> _Set of tasks_
1 - Answer these from the passage on the arrival of the potato:
(a) In what year did Sir Thomas Harriot return from Sir Walter Raleigh's colony in North Carolina?
(b) Who is credited with introducing potatoes to Ireland?
(c) By when had the potato risen to its place as a staple of the English diet?
2 - Edit the part of the potato passage that opens with the words containing "The English naturalist" and closes with "of the globe.", changing "circumnavigation of the globe" to "voyage around the world".

The Arrival of the Potato
It’s impossible to give a precise name of who first created the baked dish we know today as shepherd’s pie.
The English naturalist Sir Thomas Harriot returned from Sir Walter Raleigh’s colony in North Carolina in 1586, bringing with him one of the botanical treasures of the New World – potatoes. Cited in his A Briefe and True Report of the New Found Land of Virginia as “Openavk,” they were described as being very good when “boiled or sodden.”
Raleigh himself is credited with introducing potatoes to Ireland some three years later. Some other sources, meanwhile, cite Sir Francis Drake introducing potatoes to Britain about the same time as he returned from his circumnavigation of the globe.
The soil and weather of the British Isles were quite suitable for growing the imported tuber. Thus, as England and Ireland moved into the 17th Century, the potato began to become increasingly common – though there was still resistance to the imported new food across Europe, and it would be the 1700s before the potato rose to its place as a staple of the English diet.

> _Recorded data_
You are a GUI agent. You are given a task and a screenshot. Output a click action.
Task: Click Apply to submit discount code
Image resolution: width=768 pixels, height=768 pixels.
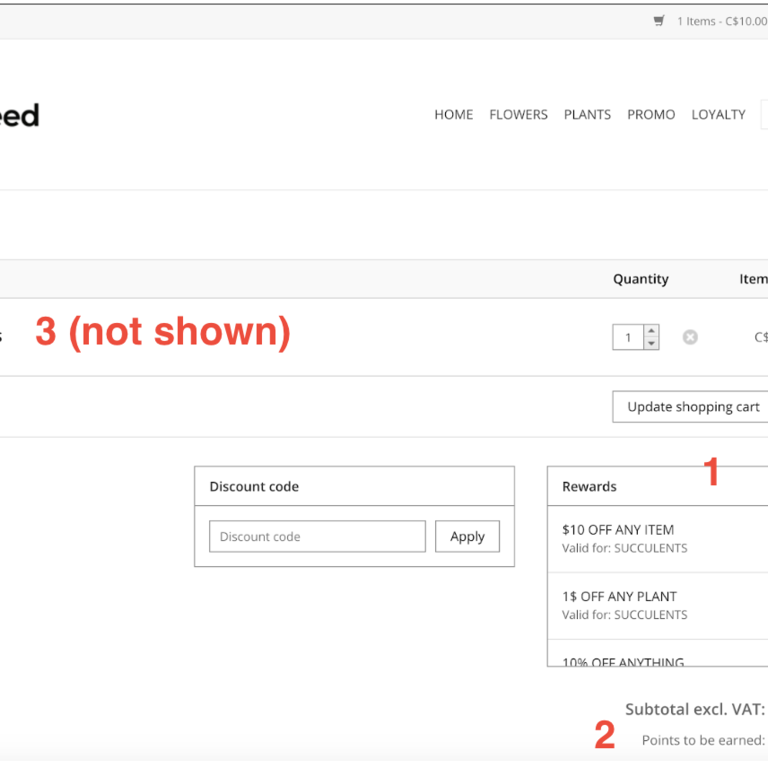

> _Expected results_
1 -
(a) 1586
(b) Sir Walter Raleigh
(c) The 1700s

2 -
The English naturalist Sir Thomas Harriot returned from Sir Walter Raleigh’s colony in North Carolina in 1586, bringing with him one of the botanical treasures of the New World – potatoes. Cited in his A Briefe and True Report of the New Found Land of Virginia as “Openavk,” they were described as being very good when “boiled or sodden.”
Raleigh himself is credited with introducing potatoes to Ireland some three years later. Some other sources, meanwhile, cite Sir Francis Drake introducing potatoes to Britain about the same time as he returned from his voyage around the world.